» Task instructions
Please pull out every line of the records below that contains the word "menu".
* begin Source records *
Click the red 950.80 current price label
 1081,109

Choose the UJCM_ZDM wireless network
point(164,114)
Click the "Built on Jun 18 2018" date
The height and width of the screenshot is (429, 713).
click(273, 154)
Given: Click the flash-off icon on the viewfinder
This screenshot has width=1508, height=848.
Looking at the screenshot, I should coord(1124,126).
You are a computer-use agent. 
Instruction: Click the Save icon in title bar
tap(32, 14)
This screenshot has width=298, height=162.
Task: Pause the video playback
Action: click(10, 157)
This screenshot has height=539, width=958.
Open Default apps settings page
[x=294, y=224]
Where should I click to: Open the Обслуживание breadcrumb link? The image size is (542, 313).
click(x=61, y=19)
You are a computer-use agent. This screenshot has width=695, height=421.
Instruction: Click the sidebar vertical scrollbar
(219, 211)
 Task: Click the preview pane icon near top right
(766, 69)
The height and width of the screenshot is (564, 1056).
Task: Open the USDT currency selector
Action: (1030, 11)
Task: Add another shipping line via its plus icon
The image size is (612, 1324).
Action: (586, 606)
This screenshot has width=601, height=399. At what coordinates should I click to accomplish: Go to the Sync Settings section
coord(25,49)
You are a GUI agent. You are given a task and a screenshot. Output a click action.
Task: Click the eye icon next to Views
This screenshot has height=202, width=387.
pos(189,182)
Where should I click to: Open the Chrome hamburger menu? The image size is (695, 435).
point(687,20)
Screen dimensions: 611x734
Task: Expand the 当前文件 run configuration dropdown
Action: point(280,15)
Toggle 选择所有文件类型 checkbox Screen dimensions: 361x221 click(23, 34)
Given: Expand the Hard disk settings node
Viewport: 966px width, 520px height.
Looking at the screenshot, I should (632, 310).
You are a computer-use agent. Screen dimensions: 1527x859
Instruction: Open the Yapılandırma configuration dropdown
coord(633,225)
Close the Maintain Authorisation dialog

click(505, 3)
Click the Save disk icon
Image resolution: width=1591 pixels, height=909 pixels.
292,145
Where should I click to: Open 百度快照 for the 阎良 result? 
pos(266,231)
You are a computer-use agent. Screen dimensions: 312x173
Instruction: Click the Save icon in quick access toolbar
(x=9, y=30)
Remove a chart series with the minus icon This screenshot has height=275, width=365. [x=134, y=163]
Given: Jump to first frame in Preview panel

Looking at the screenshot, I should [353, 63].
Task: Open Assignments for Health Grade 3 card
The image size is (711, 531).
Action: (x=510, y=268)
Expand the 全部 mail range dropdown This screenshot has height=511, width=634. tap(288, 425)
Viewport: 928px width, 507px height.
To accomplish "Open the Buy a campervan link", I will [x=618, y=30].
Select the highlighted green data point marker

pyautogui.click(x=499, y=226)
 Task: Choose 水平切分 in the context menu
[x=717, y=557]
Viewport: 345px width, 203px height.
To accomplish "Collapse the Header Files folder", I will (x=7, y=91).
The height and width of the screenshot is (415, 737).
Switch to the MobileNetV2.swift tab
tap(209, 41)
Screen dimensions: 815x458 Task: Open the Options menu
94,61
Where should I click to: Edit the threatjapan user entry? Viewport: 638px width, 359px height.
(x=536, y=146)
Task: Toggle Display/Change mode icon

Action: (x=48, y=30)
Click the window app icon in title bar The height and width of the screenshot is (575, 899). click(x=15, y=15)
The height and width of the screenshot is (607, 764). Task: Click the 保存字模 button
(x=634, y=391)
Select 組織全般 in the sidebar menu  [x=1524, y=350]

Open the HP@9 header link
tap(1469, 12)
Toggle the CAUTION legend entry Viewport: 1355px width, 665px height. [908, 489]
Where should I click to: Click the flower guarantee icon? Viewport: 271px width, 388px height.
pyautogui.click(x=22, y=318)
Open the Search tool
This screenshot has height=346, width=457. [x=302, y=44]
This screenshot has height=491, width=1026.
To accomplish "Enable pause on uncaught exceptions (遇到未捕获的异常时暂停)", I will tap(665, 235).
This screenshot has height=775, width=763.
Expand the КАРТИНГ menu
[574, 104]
* end Source records *
» Answer for the task
Where should I click to: Open the Chrome hamburger menu? The image size is (695, 435).
 Task: Choose 水平切分 in the context menu
Screen dimensions: 815x458 Task: Open the Options menu
Select 組織全般 in the sidebar menu  [x=1524, y=350]
Expand the КАРТИНГ menu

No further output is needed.